What I can say for sure is:
  1. Really the operator cannot distinguish between "l" and "1".
  2. The graphic characters are generated by a combination of the 8275 special chars plus underlining.
  3. There is no issue to print graphic characters alongside text.
Sorry, no pictures this time, I made the tests in a haste and at the same time it seems my keyboard sends random scancodes at times and shall be revised.
There will be a three-week timespan before I will be able to access the 5322 as I was, but may be able to take some picture of the screen.

Regards
 
I enclosed the board, so it has keyboard again! Unfortunately the program didn't execute successfully.
What I can say for sure is:
  1. Really the operator cannot distinguish between "l" and "1".
  2. The graphic characters are generated by a combination of the 8275 special chars plus underlining.
  3. There is no issue to print graphic characters alongside text.
Sorry, no pictures this time, I made the tests in a haste and at the same time it seems my keyboard sends random scancodes at times and shall be revised.
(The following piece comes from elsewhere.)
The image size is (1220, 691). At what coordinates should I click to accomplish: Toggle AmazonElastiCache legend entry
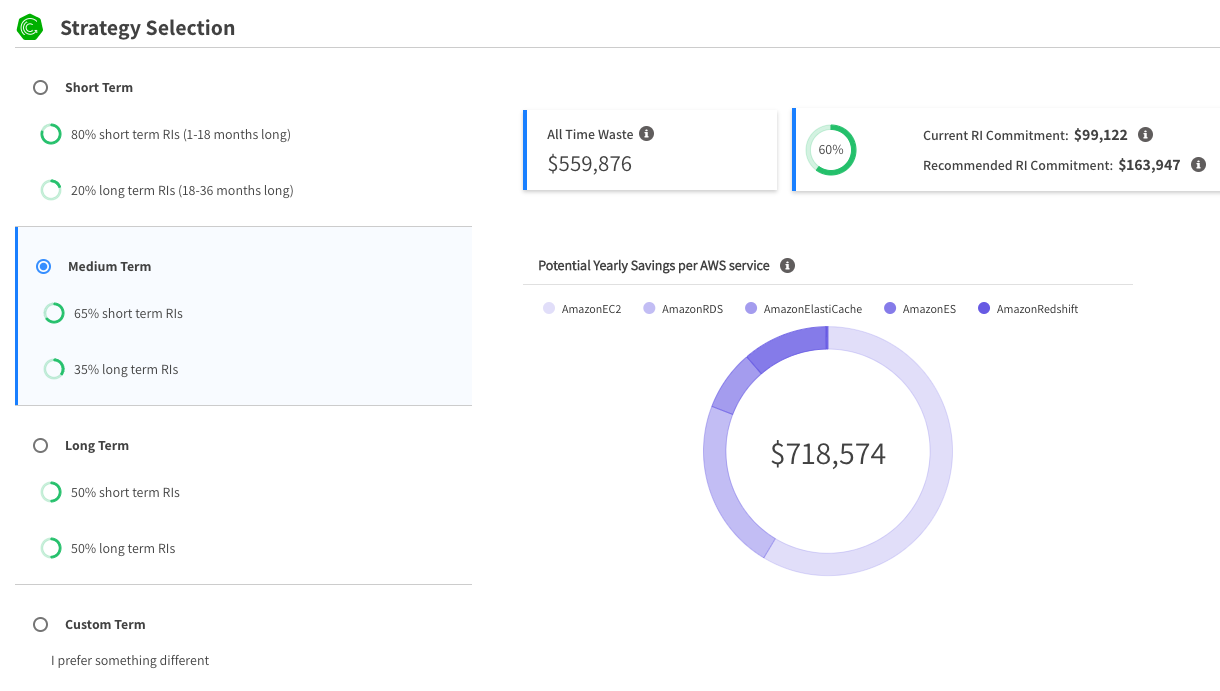pyautogui.click(x=803, y=309)
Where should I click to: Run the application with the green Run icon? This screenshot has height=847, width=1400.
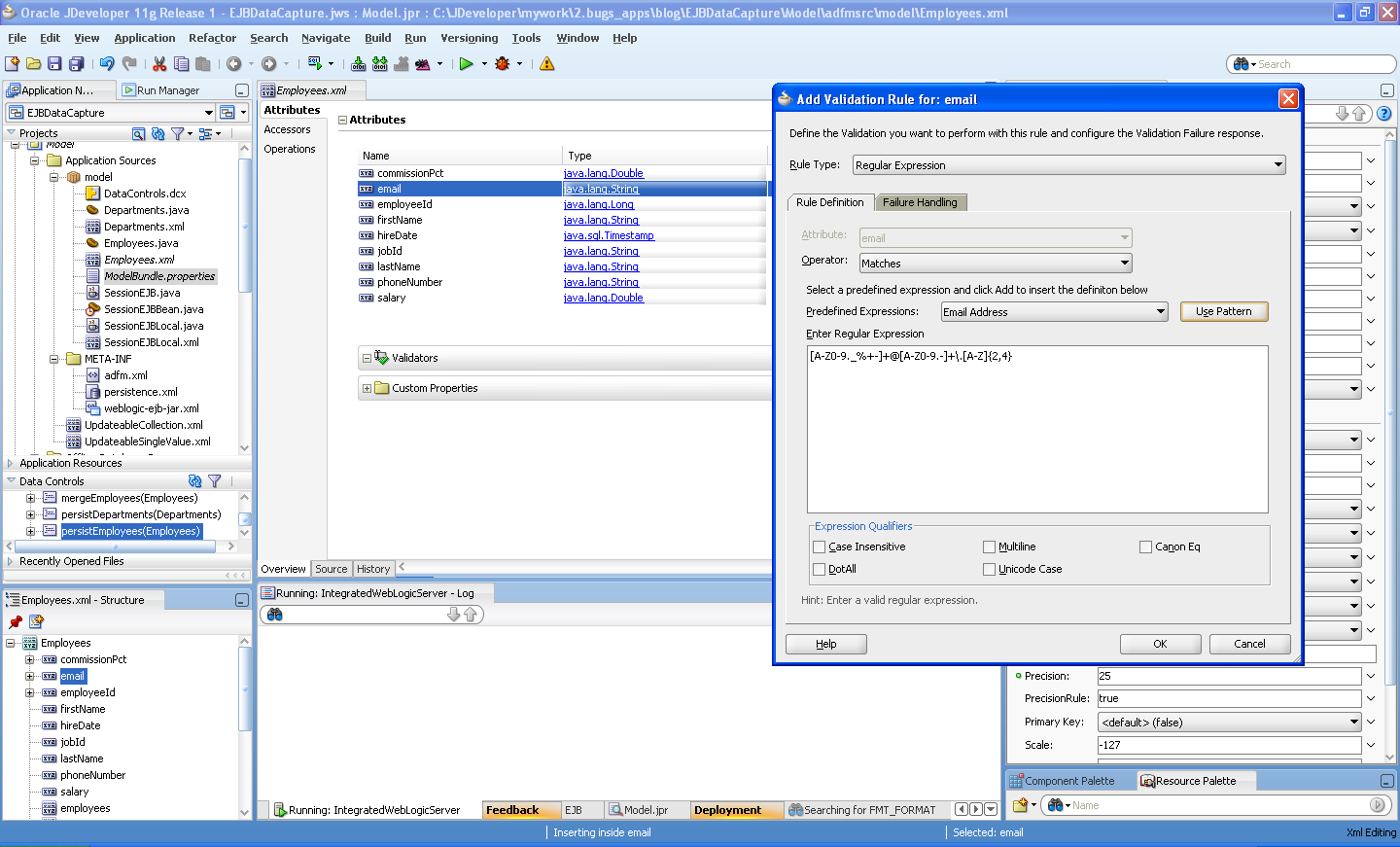click(x=469, y=65)
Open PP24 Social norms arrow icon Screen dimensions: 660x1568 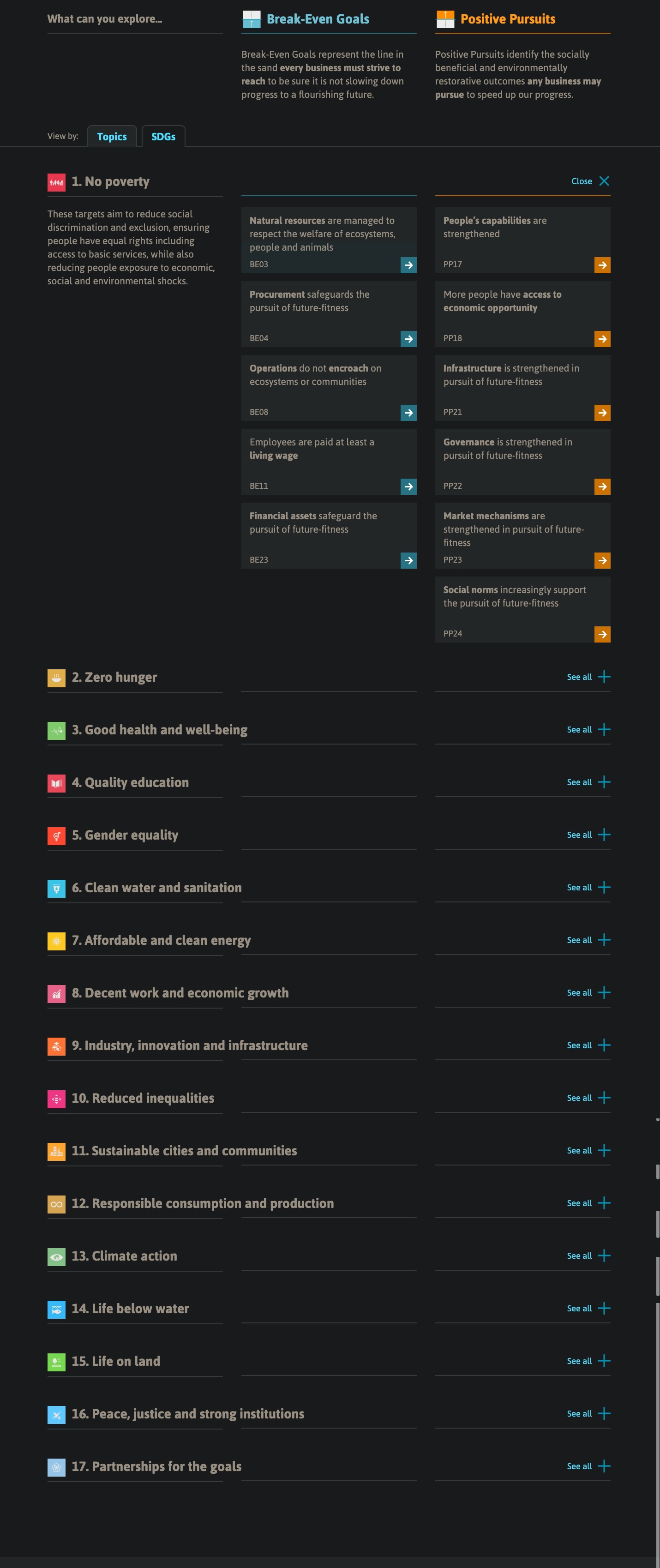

There will be a three-week timespan before I will be able to access the 5322 as I was, but may be able to take some picture of the screen.

Nice, thanks for having a go at it - good to have those 3 points confirmed.
Too bad about the program... I'd ask if there were any helpful error messages (syntax error at line #, issue with the GOSUB falling through, etc.), but troubleshooting without a way to test is flying blind anyway.